*** Begin section ***

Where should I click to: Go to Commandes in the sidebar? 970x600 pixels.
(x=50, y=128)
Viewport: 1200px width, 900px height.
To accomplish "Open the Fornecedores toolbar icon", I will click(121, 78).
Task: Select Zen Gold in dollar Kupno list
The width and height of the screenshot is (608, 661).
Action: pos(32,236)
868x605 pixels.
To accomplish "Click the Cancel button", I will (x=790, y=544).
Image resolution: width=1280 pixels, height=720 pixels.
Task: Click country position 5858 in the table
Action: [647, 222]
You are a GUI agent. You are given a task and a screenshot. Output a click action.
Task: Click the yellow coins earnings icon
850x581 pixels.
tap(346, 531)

*** End section ***
*** Begin section ***

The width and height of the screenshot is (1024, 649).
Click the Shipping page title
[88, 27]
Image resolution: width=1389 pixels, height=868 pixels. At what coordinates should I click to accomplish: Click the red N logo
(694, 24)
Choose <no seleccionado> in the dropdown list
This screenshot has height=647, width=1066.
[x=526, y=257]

*** End section ***
*** Begin section ***

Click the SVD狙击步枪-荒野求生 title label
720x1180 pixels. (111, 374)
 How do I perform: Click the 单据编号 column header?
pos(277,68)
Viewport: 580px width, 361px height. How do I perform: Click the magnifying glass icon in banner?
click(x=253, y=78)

*** End section ***

Task: Please output exactly the lines between the one holding "Task: Select Zen Gold in dollar Kupno list" and the one holding "Task: Click the yellow coins earnings icon" in the records above, inclusive, and nothing more.

Your response:
Task: Select Zen Gold in dollar Kupno list
The width and height of the screenshot is (608, 661).
Action: pos(32,236)
868x605 pixels.
To accomplish "Click the Cancel button", I will (x=790, y=544).
Image resolution: width=1280 pixels, height=720 pixels.
Task: Click country position 5858 in the table
Action: [647, 222]
You are a GUI agent. You are given a task and a screenshot. Output a click action.
Task: Click the yellow coins earnings icon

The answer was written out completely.